Studies have suggested between 12% to 19% as the adequate level of reserves. However, the Reserve Bank of India is sitting on some 27-28% and no central bank in the world maintains such high levels of surplus.
RBI independent director S Gurumurthy, who has been very vocal on the benefits of demonetisation, has slammed the central bank’s policies and supported the government’s stand on relaxing lending norms for weaker banks. The sharp criticism by Gurmurthy, whose nomination on RBI’s central board had triggered a controversy, came ahead of crucial November 19 board meeting of the Reseve Bank of India wherein a range of issues raised by the government such as easing of PCA norms, reducing surplus cash reserves, and increasing credit to MSMEs, are likely to come up for discussion.
Gurumurthy was delivering a lecture on ‘State of the Economy: India and the World’ at the Vivekananda International Foundation (VIF). This is for the first time he went public since the spat between the government and the central bank came into light.
Here is all that he said:
On demonetisation: In a one-and-a-half year period before demonetisation, Rs 500 and Rs 1,000 currency notes rose to 4.8 lakh crore. This is what funded the real estate and gold prices, Gurumurthy said, adding that India would have gone the same way as what happened to the US in 2008 due to sub-prime lending.
On FinMin vs RBI: The ongoing tussle between the government and the central bank is not a happy thing at all. “The standoff between RBI and Government is not a happy thing at all… But I think an alternative is necessary and exists also. That is part of an overall correction of the Indian mind. You cannot point one institution as something which has to bring it,” he said.
NPA issue in the banking sector: The Reserve Bank of India mandated one-shot provisioning for bad loans, rather than spreading it over a period of five years. “NPA has been developing since 2009 and it peaked in 2014. At that time, RBI did not say ‘you provide’ but in 2015 it said ‘you provide’. So, providing at one go is a problem. If they had said you provide over five years, this would not have happened.”
On MSME credit flow: Reforms like GST, as well as demonetisation, hit the MSMEs hard. Asking for more credit for the segment, he said MSMEs play a crucial role in the economy, as they account for almost half of the country’s economic output, about 70% of jobs and 90% of employment. The sector has been starved for money and “robbed of credit”.
On RBI’s surplus reserves: Studies have suggested between 12% to 19% as the adequate level of reserves. However, the central bank is sitting on some 27-28% of the reserves and no central bank in the world maintains such high levels of surplus. Therefore, there is need to formulate a policy to decide the level of reserve should be kept with the central bank and the government is only asking for that.
On demand to ease liquidity norms for lenders: Indian banks are the lifeline here. However, the Indian policymaking is based on US model, in which the stock market is the prime mover, while the banking industry is a subordinate player. “So in a bank-driven economy, if you restrict the banks, you are restricting the economy. You are restricting the flow of funds into the economy.”
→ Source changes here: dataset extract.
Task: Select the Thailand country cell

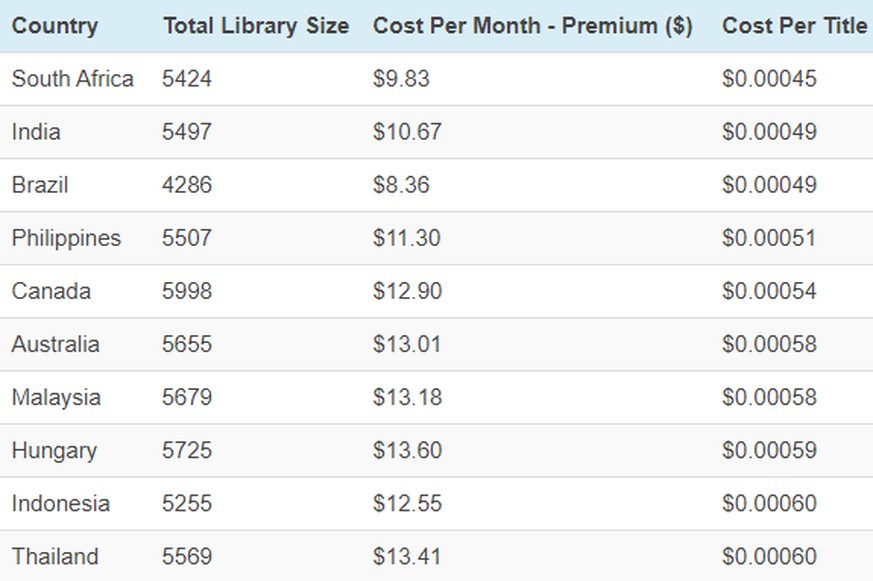Action: [55, 557]
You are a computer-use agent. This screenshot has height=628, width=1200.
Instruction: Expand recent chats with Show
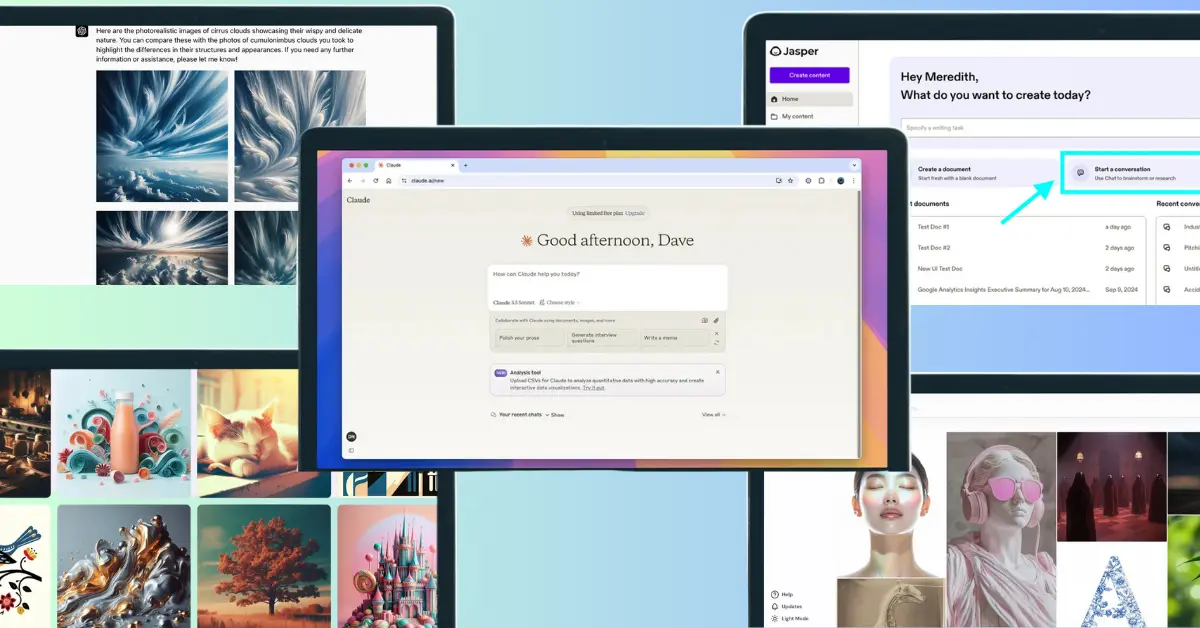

On imports: While making a case for restricting imports, Gurumurthy critiised the government, saying that the government has been following an utterly wrong policy wherein India’s capital goods import is more than oil imports. “We need to go in for heavy import restrictions. We have got to cut down the current account deficit and trade deficit in the next one year.”
Liquidity problem: The liquidity problem could have been handled if the government had not given up the right to print currency to the RBI in 2002. Thus, the govenment can not print money to infuse liquidity.
On PCA framework: There have been certain revisions in the prompt corrective action (PCA) norms recently and that is the area of dispute between the government and RBI. The PCA framework kicks in when banks breach any of the three key trigger points — namely capital to risk-weighted assets ratio, return on assets (RoA) and NPA.